In the meantime, "safe corridor routes" to area schools, with parents and store owners standing watch, are expected to begin after the Thanksgiving break around Elkin and nearby Francis E. Willard Elementary School. Parents from Russell Conwell Middle School, the magnet school across the street from Willard, will also pitch in.

"This is like all hands on deck," Willard principal Diana Garcia told parents who met a few weeks ago to discuss the routes. "We're going to show our children that we can keep them safe."

Outside Willard last week, parents walking their children home spoke of the unique challenges of growing up in Kensington.

Jamar Mears walks his 6-year-old, Jamir, back and forth to Willard every day. "The drug activity — I've seen it a lot throughout my lifetime, but not as bad as down Kensington, down here," he said. Like his classmates, Jamir knows not to pick up needles, a lesson that is a routine aspect of parenting in Kensington.

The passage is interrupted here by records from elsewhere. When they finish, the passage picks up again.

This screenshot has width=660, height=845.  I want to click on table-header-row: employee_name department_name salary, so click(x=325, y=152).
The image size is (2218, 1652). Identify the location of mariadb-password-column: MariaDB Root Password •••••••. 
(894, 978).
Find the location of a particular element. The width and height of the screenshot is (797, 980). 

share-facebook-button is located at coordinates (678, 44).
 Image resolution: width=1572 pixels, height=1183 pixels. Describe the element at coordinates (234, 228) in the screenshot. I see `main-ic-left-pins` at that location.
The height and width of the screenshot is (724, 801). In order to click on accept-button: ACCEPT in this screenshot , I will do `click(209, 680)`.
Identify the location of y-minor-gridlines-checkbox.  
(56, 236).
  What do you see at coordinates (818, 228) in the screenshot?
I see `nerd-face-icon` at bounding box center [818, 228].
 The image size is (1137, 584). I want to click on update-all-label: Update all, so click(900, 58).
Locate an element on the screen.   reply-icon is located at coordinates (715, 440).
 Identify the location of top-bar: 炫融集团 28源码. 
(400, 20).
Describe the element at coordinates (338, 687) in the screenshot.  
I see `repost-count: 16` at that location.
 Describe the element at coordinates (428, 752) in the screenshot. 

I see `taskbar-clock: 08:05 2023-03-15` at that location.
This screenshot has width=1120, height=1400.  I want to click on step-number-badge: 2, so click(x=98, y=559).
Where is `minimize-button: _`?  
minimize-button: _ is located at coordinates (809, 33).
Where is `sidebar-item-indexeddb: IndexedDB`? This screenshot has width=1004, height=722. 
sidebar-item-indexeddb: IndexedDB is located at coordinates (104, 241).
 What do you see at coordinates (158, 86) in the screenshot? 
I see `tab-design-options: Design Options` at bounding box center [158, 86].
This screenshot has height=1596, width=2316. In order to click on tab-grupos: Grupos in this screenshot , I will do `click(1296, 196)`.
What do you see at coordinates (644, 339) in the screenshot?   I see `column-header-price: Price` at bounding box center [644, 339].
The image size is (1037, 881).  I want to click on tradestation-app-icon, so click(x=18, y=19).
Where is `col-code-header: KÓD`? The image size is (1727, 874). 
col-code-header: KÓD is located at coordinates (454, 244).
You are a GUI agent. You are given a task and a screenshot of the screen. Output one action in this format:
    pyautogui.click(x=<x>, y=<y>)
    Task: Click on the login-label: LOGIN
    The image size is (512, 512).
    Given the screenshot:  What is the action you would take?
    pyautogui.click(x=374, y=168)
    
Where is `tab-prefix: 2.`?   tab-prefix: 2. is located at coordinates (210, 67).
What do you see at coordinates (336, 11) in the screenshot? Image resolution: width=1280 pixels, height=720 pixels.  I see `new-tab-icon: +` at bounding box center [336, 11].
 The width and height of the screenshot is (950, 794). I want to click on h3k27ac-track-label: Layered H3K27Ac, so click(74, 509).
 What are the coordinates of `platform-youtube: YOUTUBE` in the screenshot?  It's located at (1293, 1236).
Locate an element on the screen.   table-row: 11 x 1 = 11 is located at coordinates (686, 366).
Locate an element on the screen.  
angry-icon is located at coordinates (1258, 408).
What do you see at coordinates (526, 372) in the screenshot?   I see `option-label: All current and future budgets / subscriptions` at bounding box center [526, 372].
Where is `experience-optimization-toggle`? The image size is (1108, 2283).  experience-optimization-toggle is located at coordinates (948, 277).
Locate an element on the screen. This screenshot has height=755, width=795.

Richard Beauford's 5-year-old, Ajvonna, a Willard kindergartner, knows to cross the street to avoid a person injecting heroin. "We tell them, 'You don't do that. It's not good for you,' " Beauford  said. "A safe route to the school would help a lot."

Some of the kids at Kensington High have told their teachers they laugh at the people living rough. The teachers think that's a coping mechanism. Other students say they slip spare pretzels to people in the encampments, and some even volunteer with a church group to hand out food on weekends. These are encouraging signs that students are maintaining the compassion they're taught by parents and teachers, Maddox and Lebron said.

When her students see a person struggling with addiction, Maddox said, "they see a human being who is hurt. They can't name the hurt. But we teach them to fix hurt, and that compassion they have in the midst of that confusion should be highlighted."